> [Assigned task]
Down to the last line, restate the listing below exactly.
══════════
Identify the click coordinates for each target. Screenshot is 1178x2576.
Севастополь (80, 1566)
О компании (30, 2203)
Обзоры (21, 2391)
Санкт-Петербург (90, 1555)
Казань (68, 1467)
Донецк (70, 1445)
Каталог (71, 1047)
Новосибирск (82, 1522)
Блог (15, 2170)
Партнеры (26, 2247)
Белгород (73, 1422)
══════════
> [Task answer]
Identify the click coordinates for each target. Screenshot is 1178x2576.
Севастополь (80, 1566)
О компании (30, 2203)
Обзоры (21, 2391)
Санкт-Петербург (90, 1555)
Казань (68, 1467)
Донецк (70, 1445)
Каталог (71, 1047)
Новосибирск (82, 1522)
Блог (15, 2170)
Партнеры (26, 2247)
Белгород (73, 1422)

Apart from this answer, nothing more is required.